= What is required =
Working from the records beneath this line, reproduce each one exactly.

= Dataset =
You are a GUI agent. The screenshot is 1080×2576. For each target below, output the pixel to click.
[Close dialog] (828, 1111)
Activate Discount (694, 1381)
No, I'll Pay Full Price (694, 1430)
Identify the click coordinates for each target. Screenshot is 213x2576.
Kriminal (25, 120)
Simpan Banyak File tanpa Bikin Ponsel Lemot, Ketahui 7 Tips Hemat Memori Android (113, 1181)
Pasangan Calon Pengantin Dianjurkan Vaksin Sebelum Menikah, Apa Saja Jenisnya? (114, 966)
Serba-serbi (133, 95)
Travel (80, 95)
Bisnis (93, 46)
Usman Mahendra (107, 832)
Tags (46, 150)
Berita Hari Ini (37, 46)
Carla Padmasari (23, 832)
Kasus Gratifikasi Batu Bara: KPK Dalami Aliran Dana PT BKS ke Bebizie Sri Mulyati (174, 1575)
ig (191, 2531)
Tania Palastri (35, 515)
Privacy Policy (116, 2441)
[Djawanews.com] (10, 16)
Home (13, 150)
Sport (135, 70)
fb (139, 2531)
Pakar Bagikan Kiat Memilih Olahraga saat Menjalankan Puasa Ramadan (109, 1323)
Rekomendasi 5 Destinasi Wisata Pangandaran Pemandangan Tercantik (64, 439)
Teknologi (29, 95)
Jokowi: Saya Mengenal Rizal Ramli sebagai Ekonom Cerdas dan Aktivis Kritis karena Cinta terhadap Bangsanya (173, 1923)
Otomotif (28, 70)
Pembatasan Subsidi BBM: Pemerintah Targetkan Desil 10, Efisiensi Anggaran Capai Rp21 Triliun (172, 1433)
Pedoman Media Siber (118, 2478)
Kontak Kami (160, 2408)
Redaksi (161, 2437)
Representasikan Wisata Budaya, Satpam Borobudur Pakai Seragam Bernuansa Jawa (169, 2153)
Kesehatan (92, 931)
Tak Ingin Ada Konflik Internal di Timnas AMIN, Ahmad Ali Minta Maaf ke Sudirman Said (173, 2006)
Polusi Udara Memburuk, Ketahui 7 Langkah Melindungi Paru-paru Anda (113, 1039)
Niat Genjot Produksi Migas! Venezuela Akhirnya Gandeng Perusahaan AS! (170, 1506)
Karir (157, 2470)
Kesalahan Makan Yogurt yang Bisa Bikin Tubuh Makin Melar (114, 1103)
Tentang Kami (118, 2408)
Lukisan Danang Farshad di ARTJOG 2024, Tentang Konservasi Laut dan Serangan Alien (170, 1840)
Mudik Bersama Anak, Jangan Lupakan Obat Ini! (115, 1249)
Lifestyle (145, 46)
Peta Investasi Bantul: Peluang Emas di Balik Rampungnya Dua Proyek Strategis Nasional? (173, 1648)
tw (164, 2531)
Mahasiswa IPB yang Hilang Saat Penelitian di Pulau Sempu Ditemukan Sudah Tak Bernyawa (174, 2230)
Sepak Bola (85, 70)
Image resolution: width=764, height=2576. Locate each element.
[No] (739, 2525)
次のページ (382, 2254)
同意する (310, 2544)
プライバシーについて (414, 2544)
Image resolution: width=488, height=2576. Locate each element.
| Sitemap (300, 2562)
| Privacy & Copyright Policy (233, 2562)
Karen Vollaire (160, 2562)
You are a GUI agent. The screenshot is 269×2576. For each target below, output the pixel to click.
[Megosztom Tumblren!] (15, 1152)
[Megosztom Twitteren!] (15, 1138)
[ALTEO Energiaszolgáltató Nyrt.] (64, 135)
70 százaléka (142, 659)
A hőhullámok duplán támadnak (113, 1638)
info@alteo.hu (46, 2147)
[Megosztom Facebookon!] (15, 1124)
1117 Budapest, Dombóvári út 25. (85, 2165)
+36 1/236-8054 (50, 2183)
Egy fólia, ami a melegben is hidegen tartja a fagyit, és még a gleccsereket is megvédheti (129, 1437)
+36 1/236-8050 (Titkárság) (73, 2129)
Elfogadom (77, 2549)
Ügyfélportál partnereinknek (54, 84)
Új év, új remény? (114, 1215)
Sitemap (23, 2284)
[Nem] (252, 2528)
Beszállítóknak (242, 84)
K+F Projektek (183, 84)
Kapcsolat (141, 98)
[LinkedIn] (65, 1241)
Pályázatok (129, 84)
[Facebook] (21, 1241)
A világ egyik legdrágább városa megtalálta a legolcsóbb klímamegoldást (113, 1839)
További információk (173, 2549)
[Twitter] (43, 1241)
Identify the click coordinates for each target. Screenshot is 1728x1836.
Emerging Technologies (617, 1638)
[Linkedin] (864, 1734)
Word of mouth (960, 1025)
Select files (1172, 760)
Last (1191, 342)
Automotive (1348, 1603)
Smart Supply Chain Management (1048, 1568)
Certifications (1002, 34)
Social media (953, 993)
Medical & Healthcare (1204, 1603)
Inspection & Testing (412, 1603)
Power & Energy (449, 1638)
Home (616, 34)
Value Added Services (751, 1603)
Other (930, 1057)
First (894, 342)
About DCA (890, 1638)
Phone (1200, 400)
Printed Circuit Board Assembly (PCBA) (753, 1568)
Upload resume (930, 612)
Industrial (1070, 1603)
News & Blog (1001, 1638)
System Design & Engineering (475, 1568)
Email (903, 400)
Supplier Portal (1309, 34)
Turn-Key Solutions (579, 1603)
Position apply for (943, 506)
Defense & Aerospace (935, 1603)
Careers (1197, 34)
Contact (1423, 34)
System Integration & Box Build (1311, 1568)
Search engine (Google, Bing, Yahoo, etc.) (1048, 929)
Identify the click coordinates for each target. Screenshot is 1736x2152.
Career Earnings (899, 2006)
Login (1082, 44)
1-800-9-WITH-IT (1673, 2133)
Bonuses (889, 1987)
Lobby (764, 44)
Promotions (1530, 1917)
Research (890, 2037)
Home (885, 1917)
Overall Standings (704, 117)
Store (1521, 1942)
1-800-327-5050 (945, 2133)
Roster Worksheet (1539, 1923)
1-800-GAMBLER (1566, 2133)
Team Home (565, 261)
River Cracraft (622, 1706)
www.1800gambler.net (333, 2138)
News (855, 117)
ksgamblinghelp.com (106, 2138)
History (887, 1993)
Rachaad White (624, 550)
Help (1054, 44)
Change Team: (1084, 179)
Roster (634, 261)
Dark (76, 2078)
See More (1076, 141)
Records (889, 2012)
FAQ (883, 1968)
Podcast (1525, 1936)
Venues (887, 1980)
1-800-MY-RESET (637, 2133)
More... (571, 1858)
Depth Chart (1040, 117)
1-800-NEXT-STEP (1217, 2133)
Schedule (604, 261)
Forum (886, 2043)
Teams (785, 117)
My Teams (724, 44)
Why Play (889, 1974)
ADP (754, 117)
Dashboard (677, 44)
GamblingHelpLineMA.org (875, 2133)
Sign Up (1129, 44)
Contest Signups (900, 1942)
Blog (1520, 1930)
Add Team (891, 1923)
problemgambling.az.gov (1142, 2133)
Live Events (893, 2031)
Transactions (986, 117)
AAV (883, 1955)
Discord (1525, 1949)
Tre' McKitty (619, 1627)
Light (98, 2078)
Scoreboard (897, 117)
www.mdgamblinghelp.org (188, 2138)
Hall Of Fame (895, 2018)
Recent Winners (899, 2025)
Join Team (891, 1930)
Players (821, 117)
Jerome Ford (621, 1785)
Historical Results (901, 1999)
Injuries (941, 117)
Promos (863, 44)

= Answer for the task =
You are a GUI agent. The screenshot is 1080×2576. For each target below, output the pixel to click.
[Close dialog] (828, 1111)
Activate Discount (694, 1381)
No, I'll Pay Full Price (694, 1430)
Identify the click coordinates for each target. Screenshot is 213x2576.
Kriminal (25, 120)
Simpan Banyak File tanpa Bikin Ponsel Lemot, Ketahui 7 Tips Hemat Memori Android (113, 1181)
Pasangan Calon Pengantin Dianjurkan Vaksin Sebelum Menikah, Apa Saja Jenisnya? (114, 966)
Serba-serbi (133, 95)
Travel (80, 95)
Bisnis (93, 46)
Usman Mahendra (107, 832)
Tags (46, 150)
Berita Hari Ini (37, 46)
Carla Padmasari (23, 832)
Kasus Gratifikasi Batu Bara: KPK Dalami Aliran Dana PT BKS ke Bebizie Sri Mulyati (174, 1575)
ig (191, 2531)
Tania Palastri (35, 515)
Privacy Policy (116, 2441)
[Djawanews.com] (10, 16)
Home (13, 150)
Sport (135, 70)
fb (139, 2531)
Pakar Bagikan Kiat Memilih Olahraga saat Menjalankan Puasa Ramadan (109, 1323)
Rekomendasi 5 Destinasi Wisata Pangandaran Pemandangan Tercantik (64, 439)
Teknologi (29, 95)
Jokowi: Saya Mengenal Rizal Ramli sebagai Ekonom Cerdas dan Aktivis Kritis karena Cinta terhadap Bangsanya (173, 1923)
Otomotif (28, 70)
Pembatasan Subsidi BBM: Pemerintah Targetkan Desil 10, Efisiensi Anggaran Capai Rp21 Triliun (172, 1433)
Pedoman Media Siber (118, 2478)
Kontak Kami (160, 2408)
Redaksi (161, 2437)
Representasikan Wisata Budaya, Satpam Borobudur Pakai Seragam Bernuansa Jawa (169, 2153)
Kesehatan (92, 931)
Tak Ingin Ada Konflik Internal di Timnas AMIN, Ahmad Ali Minta Maaf ke Sudirman Said (173, 2006)
Polusi Udara Memburuk, Ketahui 7 Langkah Melindungi Paru-paru Anda (113, 1039)
Niat Genjot Produksi Migas! Venezuela Akhirnya Gandeng Perusahaan AS! (170, 1506)
Karir (157, 2470)
Kesalahan Makan Yogurt yang Bisa Bikin Tubuh Makin Melar (114, 1103)
Tentang Kami (118, 2408)
Lukisan Danang Farshad di ARTJOG 2024, Tentang Konservasi Laut dan Serangan Alien (170, 1840)
Mudik Bersama Anak, Jangan Lupakan Obat Ini! (115, 1249)
Lifestyle (145, 46)
Peta Investasi Bantul: Peluang Emas di Balik Rampungnya Dua Proyek Strategis Nasional? (173, 1648)
tw (164, 2531)
Mahasiswa IPB yang Hilang Saat Penelitian di Pulau Sempu Ditemukan Sudah Tak Bernyawa (174, 2230)
Sepak Bola (85, 70)
Image resolution: width=764, height=2576. Locate each element.
[No] (739, 2525)
次のページ (382, 2254)
同意する (310, 2544)
プライバシーについて (414, 2544)
Image resolution: width=488, height=2576. Locate each element.
| Sitemap (300, 2562)
| Privacy & Copyright Policy (233, 2562)
Karen Vollaire (160, 2562)
You are a GUI agent. The screenshot is 269×2576. For each target below, output the pixel to click.
[Megosztom Tumblren!] (15, 1152)
[Megosztom Twitteren!] (15, 1138)
[ALTEO Energiaszolgáltató Nyrt.] (64, 135)
70 százaléka (142, 659)
A hőhullámok duplán támadnak (113, 1638)
info@alteo.hu (46, 2147)
[Megosztom Facebookon!] (15, 1124)
1117 Budapest, Dombóvári út 25. (85, 2165)
+36 1/236-8054 (50, 2183)
Egy fólia, ami a melegben is hidegen tartja a fagyit, és még a gleccsereket is megvédheti (129, 1437)
+36 1/236-8050 (Titkárság) (73, 2129)
Elfogadom (77, 2549)
Ügyfélportál partnereinknek (54, 84)
Új év, új remény? (114, 1215)
Sitemap (23, 2284)
[Nem] (252, 2528)
Beszállítóknak (242, 84)
K+F Projektek (183, 84)
Kapcsolat (141, 98)
[LinkedIn] (65, 1241)
Pályázatok (129, 84)
[Facebook] (21, 1241)
A világ egyik legdrágább városa megtalálta a legolcsóbb klímamegoldást (113, 1839)
További információk (173, 2549)
[Twitter] (43, 1241)
Identify the click coordinates for each target. Screenshot is 1728x1836.
Emerging Technologies (617, 1638)
[Linkedin] (864, 1734)
Word of mouth (960, 1025)
Select files (1172, 760)
Last (1191, 342)
Automotive (1348, 1603)
Smart Supply Chain Management (1048, 1568)
Certifications (1002, 34)
Social media (953, 993)
Medical & Healthcare (1204, 1603)
Inspection & Testing (412, 1603)
Power & Energy (449, 1638)
Home (616, 34)
Value Added Services (751, 1603)
Other (930, 1057)
First (894, 342)
About DCA (890, 1638)
Phone (1200, 400)
Printed Circuit Board Assembly (PCBA) (753, 1568)
Upload resume (930, 612)
Industrial (1070, 1603)
News & Blog (1001, 1638)
System Design & Engineering (475, 1568)
Email (903, 400)
Supplier Portal (1309, 34)
Turn-Key Solutions (579, 1603)
Position apply for (943, 506)
Defense & Aerospace (935, 1603)
Careers (1197, 34)
Contact (1423, 34)
System Integration & Box Build (1311, 1568)
Search engine (Google, Bing, Yahoo, etc.) (1048, 929)
Identify the click coordinates for each target. Screenshot is 1736x2152.
Career Earnings (899, 2006)
Login (1082, 44)
1-800-9-WITH-IT (1673, 2133)
Bonuses (889, 1987)
Lobby (764, 44)
Promotions (1530, 1917)
Research (890, 2037)
Home (885, 1917)
Overall Standings (704, 117)
Store (1521, 1942)
1-800-327-5050 (945, 2133)
Roster Worksheet (1539, 1923)
1-800-GAMBLER (1566, 2133)
Team Home (565, 261)
River Cracraft (622, 1706)
www.1800gambler.net (333, 2138)
News (855, 117)
ksgamblinghelp.com (106, 2138)
History (887, 1993)
Rachaad White (624, 550)
Help (1054, 44)
Change Team: (1084, 179)
Roster (634, 261)
Dark (76, 2078)
See More (1076, 141)
Records (889, 2012)
FAQ (883, 1968)
Podcast (1525, 1936)
Venues (887, 1980)
1-800-MY-RESET (637, 2133)
More... (571, 1858)
Depth Chart (1040, 117)
1-800-NEXT-STEP (1217, 2133)
Schedule (604, 261)
Forum (886, 2043)
Teams (785, 117)
My Teams (724, 44)
Why Play (889, 1974)
ADP (754, 117)
Dashboard (677, 44)
GamblingHelpLineMA.org (875, 2133)
Sign Up (1129, 44)
Contest Signups (900, 1942)
Blog (1520, 1930)
Add Team (891, 1923)
problemgambling.az.gov (1142, 2133)
Live Events (893, 2031)
Transactions (986, 117)
AAV (883, 1955)
Discord (1525, 1949)
Tre' McKitty (619, 1627)
Light (98, 2078)
Scoreboard (897, 117)
www.mdgamblinghelp.org (188, 2138)
Hall Of Fame (895, 2018)
Recent Winners (899, 2025)
Join Team (891, 1930)
Players (821, 117)
Jerome Ford (621, 1785)
Historical Results (901, 1999)
Injuries (941, 117)
Promos (863, 44)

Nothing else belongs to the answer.